Typically, the onset of hypothyroidism occurs gradually; in other words, this condition develops slowly over time. This gradual development is why it can take years for any notable signs or symptoms to develop. Nonetheless, there are occasions when it only takes a few months for the signs and symptoms of hypothyroidism to become apparent.
Some of the most common symptoms of underactive thyroid include:
- Decreased perspiration
- Intolerance to the cold
- Decrease in appetite
- Weight gain, despite a decrease in food consumption
- Irregular/unpredictable menstrual cycles
- Increase in menstrual blood flow
- Puffy-looking eyes
- Overly dry hair and skin
- Voice deepening
- Fatigue, drowsiness, and/or sleepiness
- Muscle weakness
- Slowed speech, thought and/or action
- Muscle aches
- Slow reflexes (hyporeflexia)
- Bloated-looking face
- Thinning hair
- Goiter (enlarged thyroid)
- Slow heart rate (bradycardia)
Other Signs and Complications
Other signs and complications of hypothyroidism can include the following.
In the later stages of this disorder, pericardial effusion may develop. This condition is characterized by fluid accumulating around the heart.
Delayed Development or Disability
When a very young child has an underactive thyroid, intellectual disability can result. Unfortunately, delayed growth can occur in children of any age with this condition.
In rare instances, myxedema coma (aka myxedema crisis) can result. This life-threatening complication requires seeking immediate medical attention.
This complication is characterized by:
- respiratory depression,
- a low body temperature (i.e., hypothermia), and
- the inability to respond.
Myxedema crisis is frequently precipitated (caused) by:
- an infection,
- exposure to cold, and/or
- the intake of drugs used for sedation purposes.
This complication occurs most frequently in seniors, with elderly women especially being prone to this problem.
Symptoms of Certain Types of Underactive Thyroid
Of course, specific forms of hypothyroidism can present distinct symptoms.
This form of hypothyroidism can remain undiagnosed for years, only becoming evident once abnormalities present on patients’ routine thyroid function tests or after the thyroid gland shrinks in size and hardens.
The symptoms associated with this latter stage of autoimmune thyroiditis include, but are not limited to, the following:
- Thinning of the skin
- A decrease in sweating (hypohidrosis)
- Hyperkeratosis, or thickening of the stratum corneum (outermost layer of the epidermis, which itself is the outermost layer of the skin) due to an abnormal quantity of keratin
- Entrapment syndromes like carpal tunnel
Atrophic thyroiditis becomes evident in the later stages of hypothyroidism; therefore, the individual’s neurological and cardiac functions are usually already impaired.

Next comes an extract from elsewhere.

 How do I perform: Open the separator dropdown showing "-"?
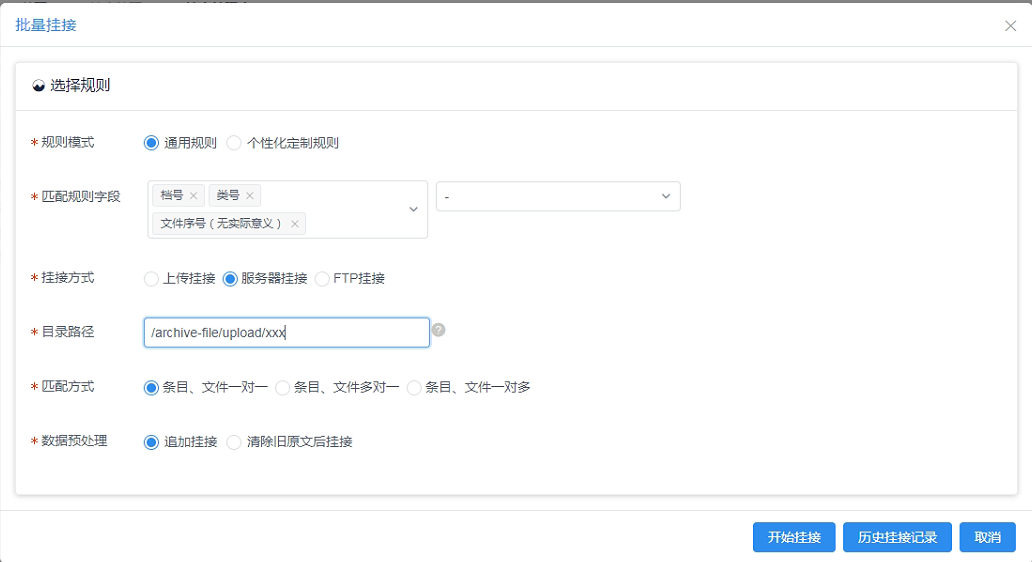pos(558,197)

Children who have congenital hypothyroidism may display the typical symptoms associated with hypothyroidism as well as some symptoms that are generally attributed to neonates (newborns).

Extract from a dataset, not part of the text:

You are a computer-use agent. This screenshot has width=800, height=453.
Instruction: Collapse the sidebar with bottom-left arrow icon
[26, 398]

Typical symptoms associated with congenital hypothyroidism and neonates include:
- An umbilical hernia
- Prolonged jaundice
- Floppy infant syndrome (hypotonia)
- A hoarse-sounding cry
- Poor feeding habits
- A decrease in or the absence of a neonate’s ability to feel thirsty (aka adipsia or hypodipsia)
- An unusually large tongue (macroglossia)
- A decrease in the neonate’s activity level
- Congenital iodine deficiency syndrome
This last symptom—congenital iodine deficiency syndrome—presents its own set of issues. Specifically, this syndrome negatively affects the development of the skeleton and the brain, which can result in:
- intellectual disabilities,
- delayed closure of the fontanelle (space between newborns’ bones in the skull), and/or
- short stature.
What are early warning signs of thyroid problems?
Sometimes, there are no warning signs for several years. However, when signs and symptoms do present, the most common ones include:
- irregular menstruation,
- cold intolerance,
- an increased menstrual flow,
- a decrease in one’s appetite,
- weight gain,
- decreased perspiration,
- deepening of the voice,
- coarse hair,
- puffy-looking eyes,
- and overly dry skin.
How can I check my thyroid at home?
There are at-home tests available that only require a drop of blood for testing. Once ordered, the test arrives through the mail. When it arrives, the individual performs a fingerstick to collect a small amount of blood. After collection, the individual mails this sample to a lab where, in turn, physicians review it. Eventually, the patient will learn their results based on this lab analysis.
These at-home tests aren’t the only way that people check their thyroid function outside the doctor’s office, though.
Some doctors, for example, state that looking at one’s fingernails and/or toenails can help determine if a patient has an underactive thyroid. Signs to look for include:
- nail splitting,
- rough, ragged nail edges, and
- vertical white ridges.
Another way to check the thyroid? Some say to swallow while looking in the mirror. This method involves closely examining the Adam’s apple to see if the thyroid appears inflamed. In addition, while tipping the head backwards, individuals should swallow and look for bulges or lumps in the neck area as well as in the area above the collarbone.